__What you are asked to do__
Check each line below for the word "will" and give the number of lines that have it, nothing more.

(Stored data)
-.-.-

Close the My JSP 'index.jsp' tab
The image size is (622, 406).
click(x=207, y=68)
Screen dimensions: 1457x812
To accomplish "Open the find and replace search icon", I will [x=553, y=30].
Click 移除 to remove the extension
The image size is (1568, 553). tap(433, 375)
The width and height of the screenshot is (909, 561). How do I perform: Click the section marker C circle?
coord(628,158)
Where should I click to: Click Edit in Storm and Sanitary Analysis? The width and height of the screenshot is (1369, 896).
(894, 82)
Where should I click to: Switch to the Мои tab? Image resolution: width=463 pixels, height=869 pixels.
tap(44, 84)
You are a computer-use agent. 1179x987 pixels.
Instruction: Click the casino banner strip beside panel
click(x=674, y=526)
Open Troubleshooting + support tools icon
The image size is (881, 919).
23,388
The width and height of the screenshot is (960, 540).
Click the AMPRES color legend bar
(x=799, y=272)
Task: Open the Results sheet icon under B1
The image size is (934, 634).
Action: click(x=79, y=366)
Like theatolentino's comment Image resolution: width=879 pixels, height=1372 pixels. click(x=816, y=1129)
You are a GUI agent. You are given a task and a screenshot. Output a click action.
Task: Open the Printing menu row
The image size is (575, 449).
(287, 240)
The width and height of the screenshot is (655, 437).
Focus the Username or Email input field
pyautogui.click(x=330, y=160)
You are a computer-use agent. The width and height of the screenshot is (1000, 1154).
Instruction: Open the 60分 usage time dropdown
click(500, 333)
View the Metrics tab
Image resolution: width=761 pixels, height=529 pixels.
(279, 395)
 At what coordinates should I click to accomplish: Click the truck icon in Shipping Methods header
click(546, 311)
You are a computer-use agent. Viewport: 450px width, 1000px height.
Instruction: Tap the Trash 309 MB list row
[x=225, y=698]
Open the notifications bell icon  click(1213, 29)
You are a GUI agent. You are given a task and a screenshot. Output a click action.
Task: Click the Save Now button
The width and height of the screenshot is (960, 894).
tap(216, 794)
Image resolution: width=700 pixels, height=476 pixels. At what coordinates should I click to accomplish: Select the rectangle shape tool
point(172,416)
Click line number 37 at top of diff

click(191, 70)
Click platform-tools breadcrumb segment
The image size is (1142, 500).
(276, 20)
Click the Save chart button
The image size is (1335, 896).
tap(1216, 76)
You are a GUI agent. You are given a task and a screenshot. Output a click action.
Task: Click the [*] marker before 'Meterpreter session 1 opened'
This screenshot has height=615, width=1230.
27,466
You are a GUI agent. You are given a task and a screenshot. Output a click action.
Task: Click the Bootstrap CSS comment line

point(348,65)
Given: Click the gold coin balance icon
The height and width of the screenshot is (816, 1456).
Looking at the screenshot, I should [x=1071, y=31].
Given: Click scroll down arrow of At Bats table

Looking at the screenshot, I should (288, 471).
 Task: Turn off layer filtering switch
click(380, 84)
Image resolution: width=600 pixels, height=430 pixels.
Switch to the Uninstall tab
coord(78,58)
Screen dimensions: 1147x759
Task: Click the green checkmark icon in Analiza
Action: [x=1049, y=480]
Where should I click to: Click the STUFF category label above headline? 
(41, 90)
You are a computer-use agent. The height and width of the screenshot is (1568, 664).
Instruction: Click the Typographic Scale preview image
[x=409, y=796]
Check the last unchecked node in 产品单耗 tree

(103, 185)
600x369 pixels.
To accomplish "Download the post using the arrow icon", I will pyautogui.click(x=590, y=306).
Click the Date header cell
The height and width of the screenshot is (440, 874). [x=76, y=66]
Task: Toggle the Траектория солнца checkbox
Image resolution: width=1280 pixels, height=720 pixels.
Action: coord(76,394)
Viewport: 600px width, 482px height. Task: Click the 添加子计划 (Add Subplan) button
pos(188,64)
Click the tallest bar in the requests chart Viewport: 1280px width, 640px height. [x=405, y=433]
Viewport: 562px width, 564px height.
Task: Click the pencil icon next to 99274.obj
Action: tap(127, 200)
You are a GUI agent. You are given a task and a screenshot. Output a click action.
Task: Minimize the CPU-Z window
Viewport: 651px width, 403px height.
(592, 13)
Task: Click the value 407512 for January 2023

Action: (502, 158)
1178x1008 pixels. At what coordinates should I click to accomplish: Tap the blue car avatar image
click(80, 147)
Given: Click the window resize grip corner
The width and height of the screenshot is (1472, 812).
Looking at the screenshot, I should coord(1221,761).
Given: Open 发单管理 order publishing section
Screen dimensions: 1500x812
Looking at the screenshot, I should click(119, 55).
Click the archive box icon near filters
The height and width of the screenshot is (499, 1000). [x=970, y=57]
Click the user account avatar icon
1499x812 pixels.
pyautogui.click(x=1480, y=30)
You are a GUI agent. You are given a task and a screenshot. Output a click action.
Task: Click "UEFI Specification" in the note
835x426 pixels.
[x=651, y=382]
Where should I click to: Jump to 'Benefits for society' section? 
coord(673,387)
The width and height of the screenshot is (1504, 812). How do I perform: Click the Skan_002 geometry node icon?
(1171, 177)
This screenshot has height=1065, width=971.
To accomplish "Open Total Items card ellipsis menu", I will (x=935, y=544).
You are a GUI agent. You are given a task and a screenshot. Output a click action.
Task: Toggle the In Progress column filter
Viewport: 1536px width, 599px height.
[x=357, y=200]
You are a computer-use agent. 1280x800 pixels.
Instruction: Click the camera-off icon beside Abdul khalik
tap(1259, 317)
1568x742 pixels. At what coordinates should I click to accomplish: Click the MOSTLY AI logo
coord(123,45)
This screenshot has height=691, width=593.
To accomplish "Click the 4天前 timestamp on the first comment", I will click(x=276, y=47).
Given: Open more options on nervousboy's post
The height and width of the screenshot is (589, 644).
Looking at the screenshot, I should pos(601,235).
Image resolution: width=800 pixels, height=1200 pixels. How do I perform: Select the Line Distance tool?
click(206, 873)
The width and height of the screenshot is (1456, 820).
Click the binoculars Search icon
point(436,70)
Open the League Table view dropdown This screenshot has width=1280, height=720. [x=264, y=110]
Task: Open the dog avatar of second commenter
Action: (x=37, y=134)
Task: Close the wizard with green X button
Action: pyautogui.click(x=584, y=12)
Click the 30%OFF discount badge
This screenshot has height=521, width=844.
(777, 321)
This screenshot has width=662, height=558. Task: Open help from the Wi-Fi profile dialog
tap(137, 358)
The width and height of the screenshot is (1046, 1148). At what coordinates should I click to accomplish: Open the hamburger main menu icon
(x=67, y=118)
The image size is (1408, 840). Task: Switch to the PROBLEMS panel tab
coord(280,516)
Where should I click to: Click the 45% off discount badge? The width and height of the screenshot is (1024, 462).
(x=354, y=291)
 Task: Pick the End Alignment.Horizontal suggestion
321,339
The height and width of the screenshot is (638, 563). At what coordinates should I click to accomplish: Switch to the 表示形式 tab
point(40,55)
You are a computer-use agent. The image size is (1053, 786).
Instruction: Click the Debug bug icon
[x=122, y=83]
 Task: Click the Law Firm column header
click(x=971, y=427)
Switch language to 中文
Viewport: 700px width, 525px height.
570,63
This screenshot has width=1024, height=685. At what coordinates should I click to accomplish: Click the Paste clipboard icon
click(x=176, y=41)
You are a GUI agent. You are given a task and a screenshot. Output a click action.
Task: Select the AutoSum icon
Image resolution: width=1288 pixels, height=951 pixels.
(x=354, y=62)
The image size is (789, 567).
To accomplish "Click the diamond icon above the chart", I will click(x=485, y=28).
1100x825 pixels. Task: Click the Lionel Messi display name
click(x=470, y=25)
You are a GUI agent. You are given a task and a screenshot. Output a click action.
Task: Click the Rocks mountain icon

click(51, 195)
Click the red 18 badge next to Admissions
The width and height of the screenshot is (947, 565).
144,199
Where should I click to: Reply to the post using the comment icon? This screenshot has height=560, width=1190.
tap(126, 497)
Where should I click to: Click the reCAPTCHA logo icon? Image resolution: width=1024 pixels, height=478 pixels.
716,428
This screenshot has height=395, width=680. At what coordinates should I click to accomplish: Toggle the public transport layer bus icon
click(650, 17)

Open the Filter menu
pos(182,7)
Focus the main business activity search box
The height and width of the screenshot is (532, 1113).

-.-.-

__Answer to the exercise__
5